**Written problem**
Please reproduce the part of the thermal printing passage word for word, starting at "While thermal printing" and ending at "5,118,930 to Takada.".

**Extract to read**

>>>

Thermal printing has become a popular and commercially successful technique for forming characters on a substrate. Also referred to as thermal transfer printing, non-impact printing, thermal graphic printing, and thermography, thermal printing is a process by which a colorant is transferred with the aid of heat from a carrier to a thermal print receptive substrate. Thermal printing is more rapid than screen printing or cut-out characters, and it is less cumbersome and relatively simple to carry out in practice.
While thermal printing provides a rapid, wieldy means for placing information on a sheeting, this printing method also has its drawbacks. A major drawback is that known thermal printing apparatuses and are unable to handle large sheetings. The presently known apparatuses generally are unable to print on sheetings greater than 16 cm wide. If a sign larger than 16 cm wide is desired, separate sheets must be printed on and those sheets must be subsequently joined together to produce the whole sign. Thermal printing has been used to place information on a retroreflective sheeting, however, the information that has been printed has been limited in size to images such as bar codes; see, for example, U.S. Pat. No. 5,118,930 to Takada.
FIGS. 1 and 2 illustrate an example of a known thermal printing apparatus 10 having a print head arrangement 11 that comprises driven roller 14 and a thermal print head 16. A thermal print receptive sheeting 12 is shown disposed therebetween. Thermal print head 16 may comprise heatable resistive elements in a thermal heating system.
If roll sheeting stock is used as depicted in FIG. 2, sheeting 12 is held upon a sheeting supply reel 26 and is collected at a sheeting take-up reel 28. Dancer rollers 25 along with supply reel 26 comprise suitable tensioning means for sheeting 12. Ribbon 24 is held upon and tensioned by reel 22 and is collected on driven reel 23. Sheeting 12 is transported in the direction generally indicated by arrow y across roller 14 by sheeting transport means known in the art, for example, a friction drive mechanism using a stepper motor. Print head 16 remains stationary and makes contact with thermographic ribbon 24 and transfers colorant from ribbon 24 to sheeting 12 as the sheeting 12 moves past the print head 16. When transfer of colorant is completed or is not to be applied, print head 16 may be retractably disengaged from ribbon 24 in the direction generally indicated by arrow z. Currently available thermal print arrangements may be referred to as “down web” systems, because indicia are applied down the length of the sheeting while the sheeting is in motion. The thermal print head 16 is rectangular in shape and typically has a dimension S of about 10 to 16 centimeters, but thermal print heads having a dimension S of up to about 46 centimeters also are known. Ribbon 24 has the same width S, shown in FIG. 1, as print head 16. Dimension S determines the maximum printing width of sheeting 12 that can be printed upon with print head arrangement 11 in a single pass.

<<<

**Data extract**
>>>

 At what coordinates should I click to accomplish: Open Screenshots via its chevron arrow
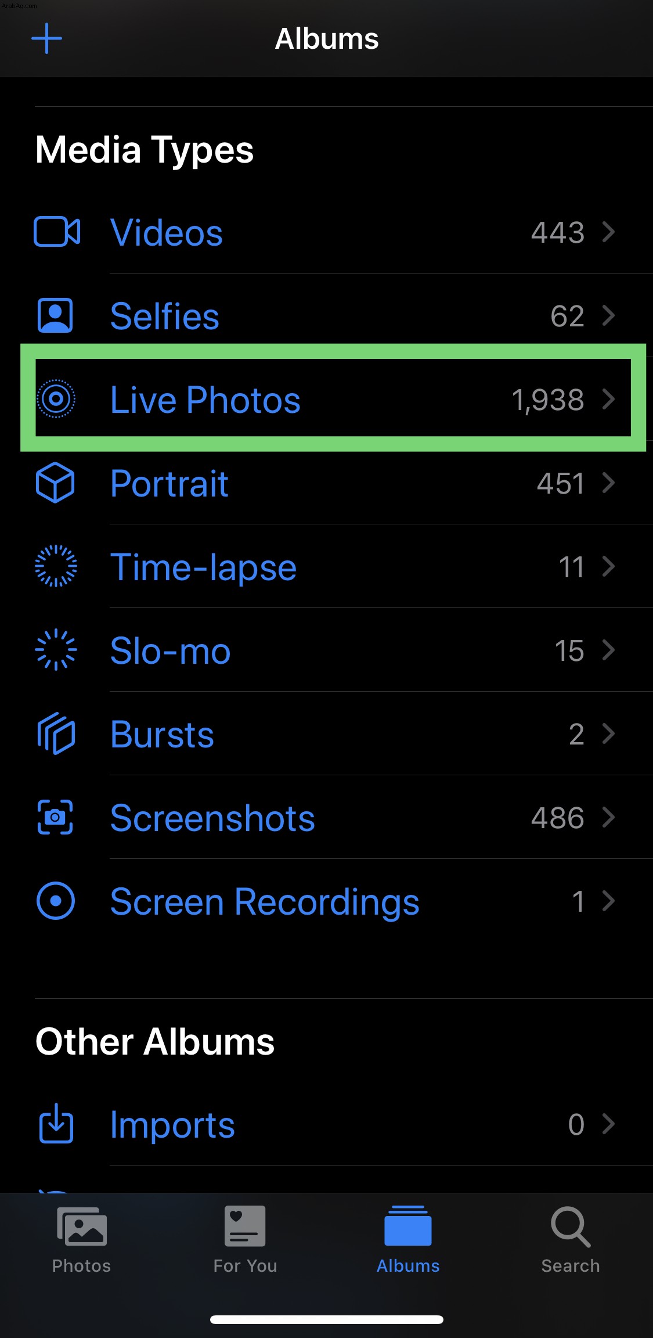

<<<

**In response**
While thermal printing provides a rapid, wieldy means for placing information on a sheeting, this printing method also has its drawbacks. A major drawback is that known thermal printing apparatuses and are unable to handle large sheetings. The presently known apparatuses generally are unable to print on sheetings greater than 16 cm wide. If a sign larger than 16 cm wide is desired, separate sheets must be printed on and those sheets must be subsequently joined together to produce the whole sign. Thermal printing has been used to place information on a retroreflective sheeting, however, the information that has been printed has been limited in size to images such as bar codes; see, for example, U.S. Pat. No. 5,118,930 to Takada.